Hiking boots are one of the most essential pieces of gear in your hike or backpacking trip. Ankle support and a rigid sole help your ankles stay in one piece and keep your feet going even in extensive use. Lighter, more flexible boots and shoes serve you in easier terrain and when carrying moderate loads on your back. When you spot a letter such as A, B, B/C or C in context with a boot or shoe, you can tell how rigid it is: A is close to a running shoe, B is good for rocky trails and C is ready for rocks and boulders while carrying a heavy pack.
When testing a pair of hiking boots on solid, flat terrain such as a store floor or on asphalt, you’ll feel the shoes are… well, a bit too rigid. When going off road, however, you’ll benefit from their stiffness in a new fashion, especially when carrying some weight on your back. As these shoes gather kilometers (or miles, if you will), you’ll notice them getting a bit softer and more compliant as their leather panels adjust to the strain.
Most hiking boots sold in the Northern countries are equipped with a waterproof membrain. The popularity of Gore-Tex footwear is mostly based on the moist conditions in Nordic countries, where rubber boots or wellingtons used to be the de facto choice for outdoors people. A modern hiking boot will not only keep your feet dry but also give your ankles the support they need when you’re walking, perhaps already a bit tired, with a heavy load in rocky terrain. For some conditions a non-membrane option is the one to go for and for that reason you’ll find them in our collection as well.

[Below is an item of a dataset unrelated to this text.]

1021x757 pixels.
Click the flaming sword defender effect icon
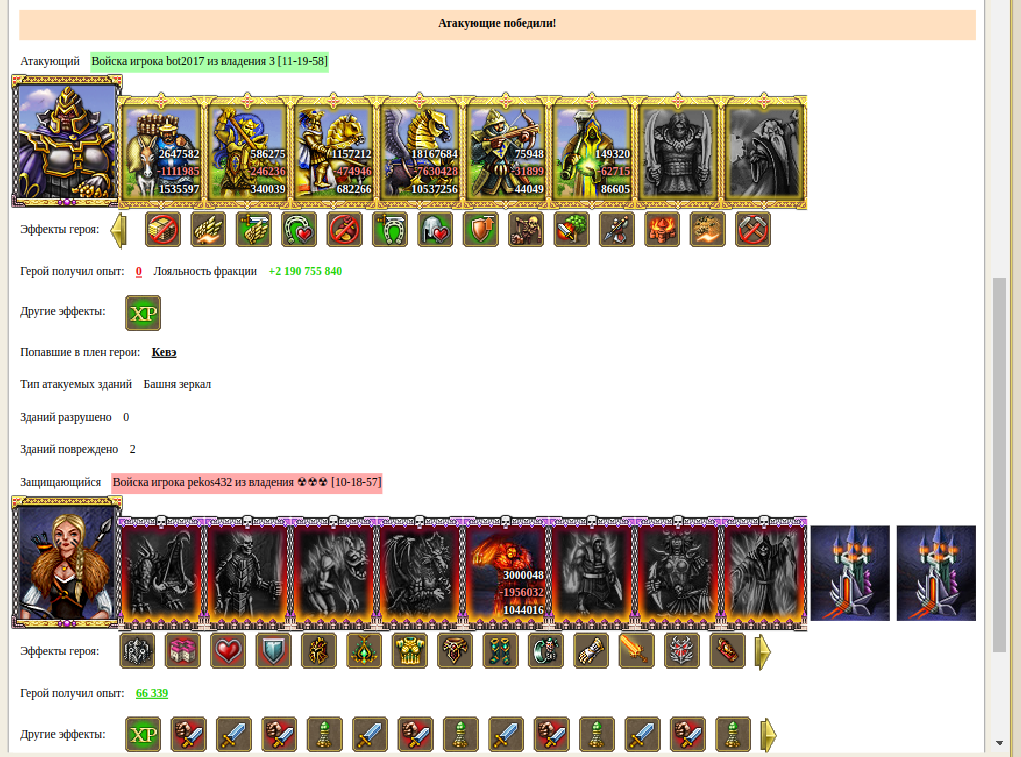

Many hiking boots come with a stiffness rating. This tells you how supportive and rigid the boots are. A and A/B class boots are suitable for day trips and light backpacking, B, B/C and C class boots are at their home in more demanding conditions, especially with a heavy backpack. Some manufacturers have their own stiffness ratings, but we always strive to tell the best uses of each boot model. The stiffness of a boot not only refers to how much ankle support they give but also to the stiffness of their mid sole in terms of torsional and fore-aft-rigidity. Even the stiffest shoes can be adjusted to more moderate conditions thanks to their advanced lacing systems, allowing for independet adjustment of the fore foot and the ankle.
By taking care of your boots you’ll keep them going on for ages. Especially if the boots are subject to swamp or marshland conditions or sea waters, it’s best to rinse them with fresh water after you come back home. It’s also a good idea to swipe or brush off any dirt or muck off them when you finish your hike. All the leather and textile surfaces of our hiking boots are factory impregnated to be water repellent. This not only protects you from water but also helps keep the material breathable: if the surface gets soaked through, there’s no chance for the underlying layers to get rid of the moisture from your feet. This impregnation has a lifecycle of its own, and as it wears off you should treat your boots with a refreshing dose of care products. With a brand new boot you’ll see that any water will run off the surface while an older boot might show signs of immediately taking in the moisture. When you see your boots sucking in all available moisture, it’s time to go for some care products. With leather materials waxing the leather is also a great idea, as it refreshes the leather and prevents it from drying. Meindl, Nikwax and Lowa make excellent shoe care products for this use and they enable you to keep your prescious boots in tick. Pay attention to whether a product is suitable for Gore-Tex or other membranes: we always mention this in the description of care products. Take care of your boots - your feet will thank you!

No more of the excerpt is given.